## Work required
Working through the data below, reproduce word for word the line with "Given: Open echo row three-dot options" and every line after it, both ends included, and omit the pictures.

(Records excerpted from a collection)
- Opening Delimiter -

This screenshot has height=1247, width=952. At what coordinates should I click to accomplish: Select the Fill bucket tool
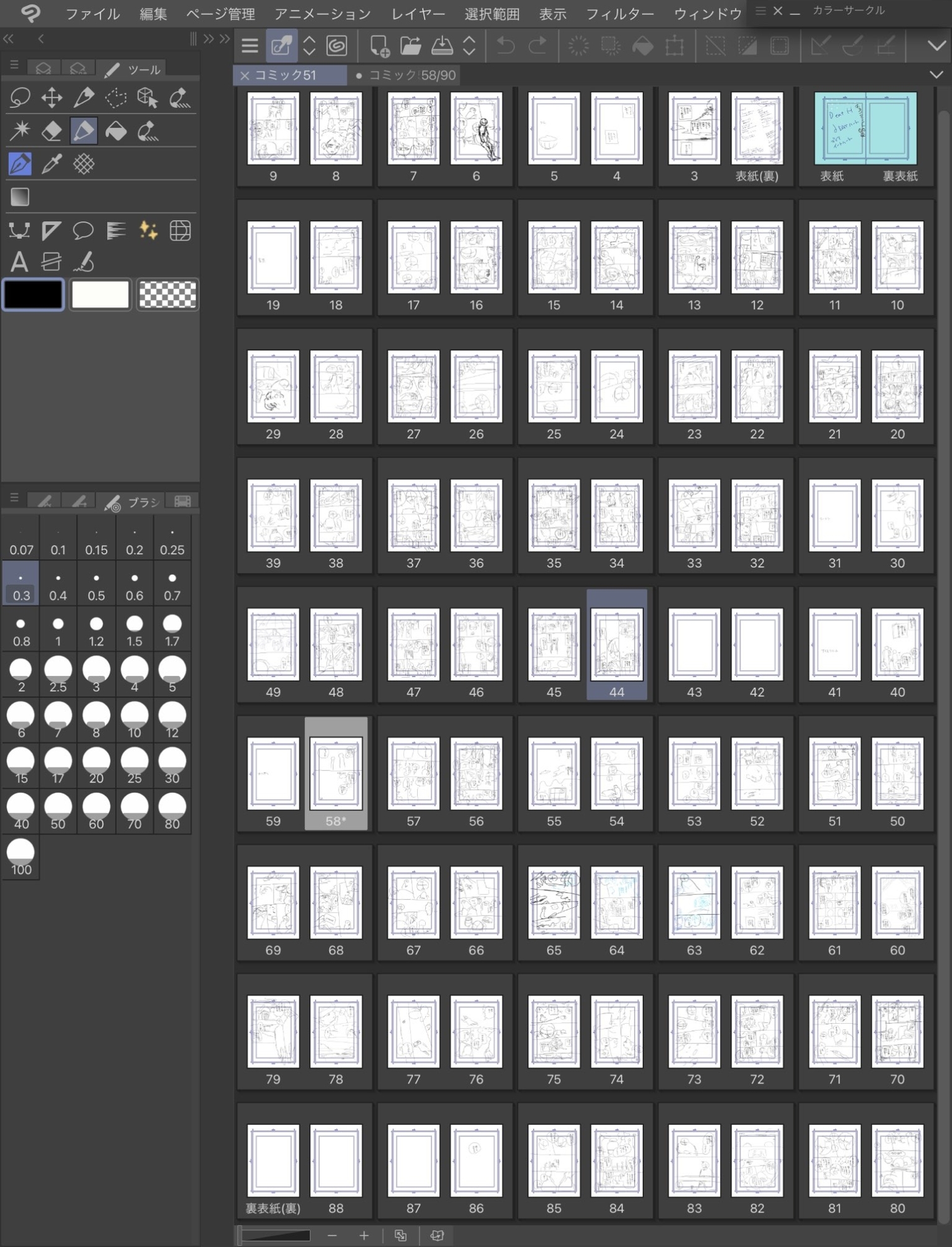[x=116, y=131]

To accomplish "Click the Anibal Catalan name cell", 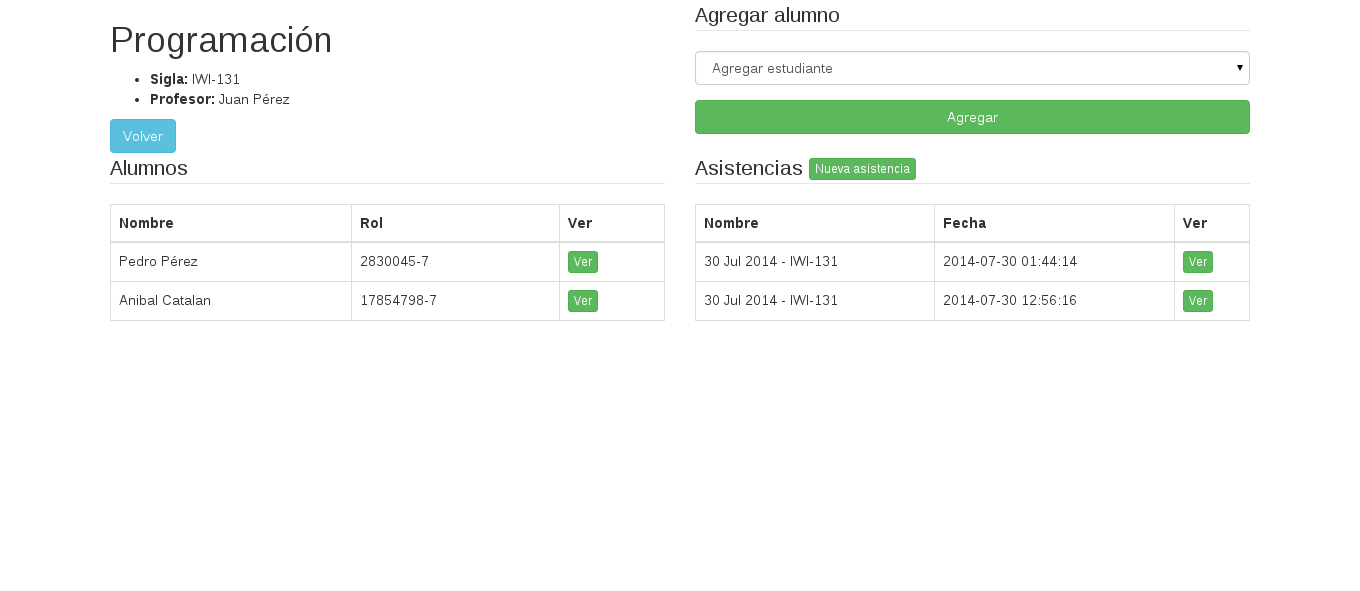I will 231,301.
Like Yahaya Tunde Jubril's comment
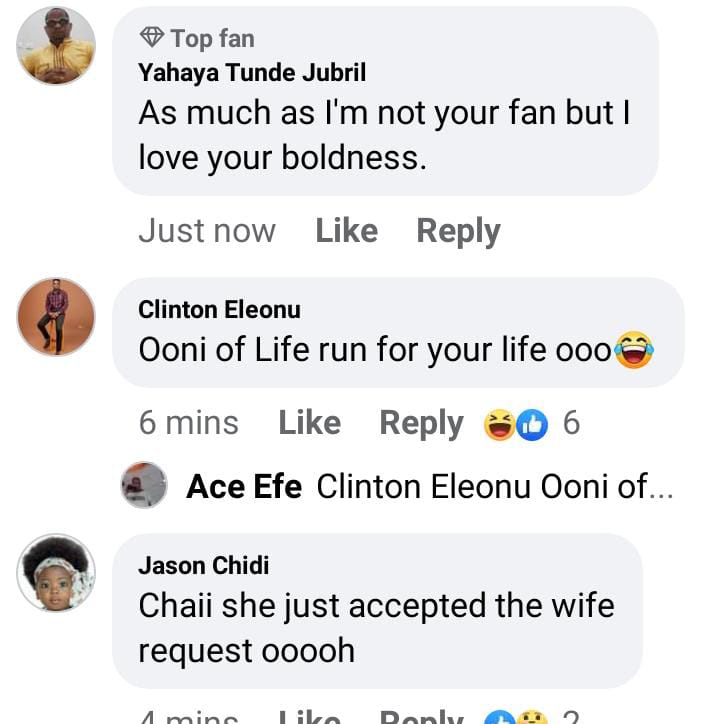Image resolution: width=720 pixels, height=724 pixels. 346,231
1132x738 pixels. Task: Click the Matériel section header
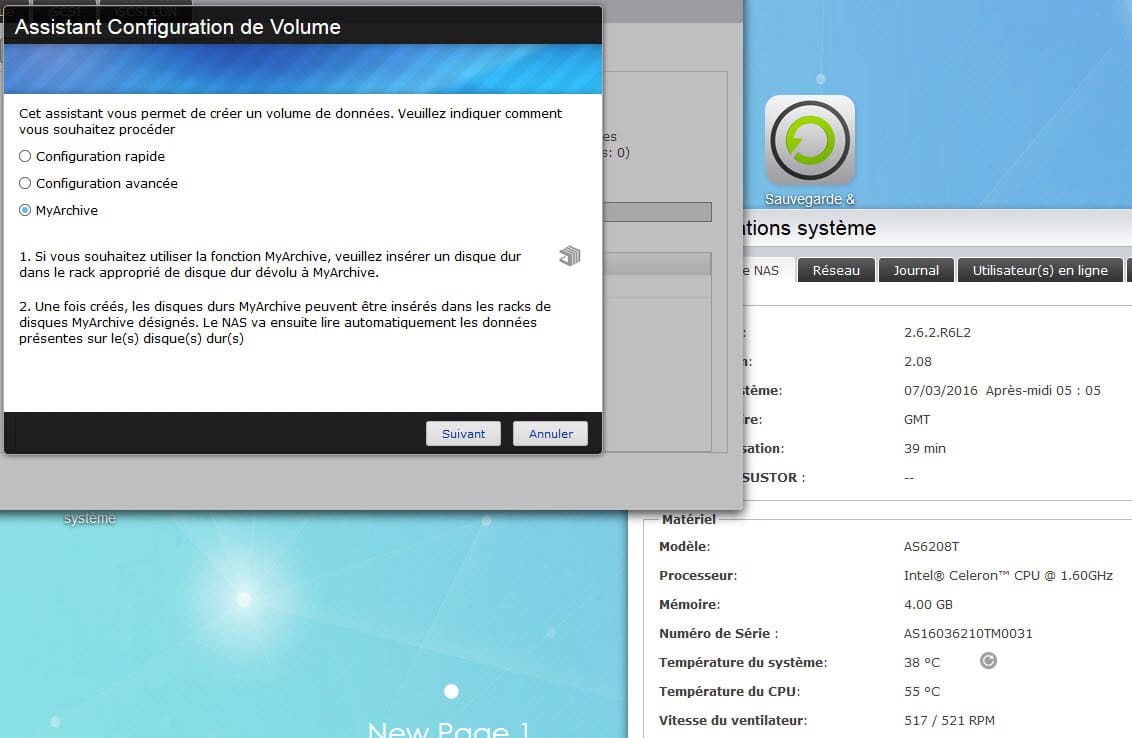(x=688, y=519)
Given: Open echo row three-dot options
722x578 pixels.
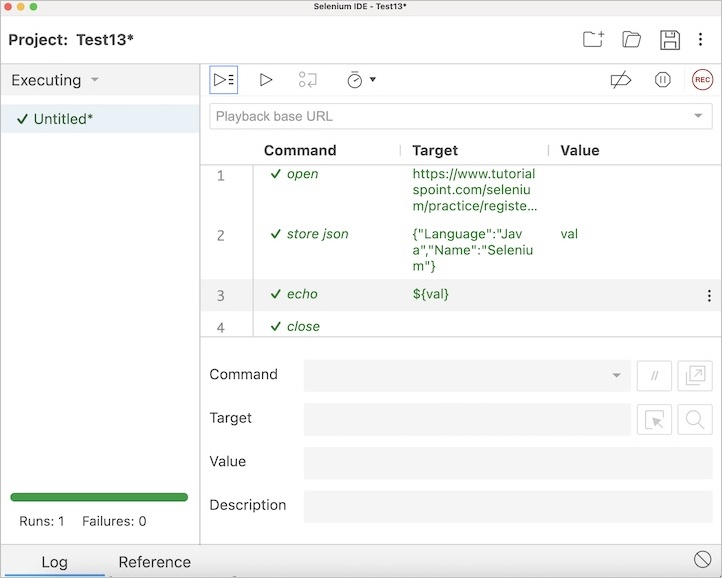Looking at the screenshot, I should [709, 295].
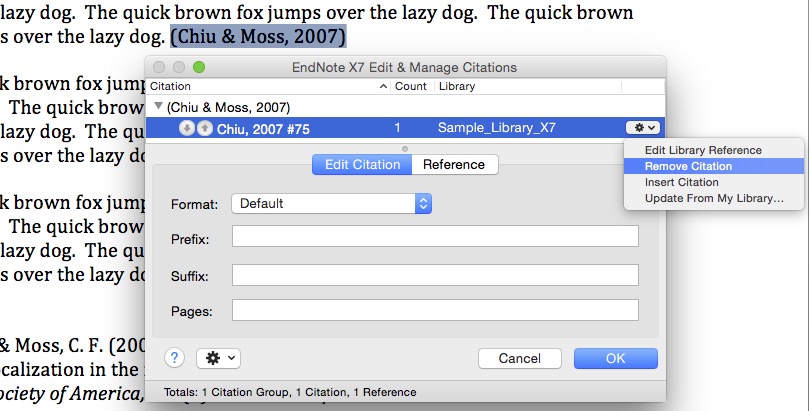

- Closing Delimiter -

## Solution to the exercise
Given: Open echo row three-dot options
722x578 pixels.
Looking at the screenshot, I should [709, 295].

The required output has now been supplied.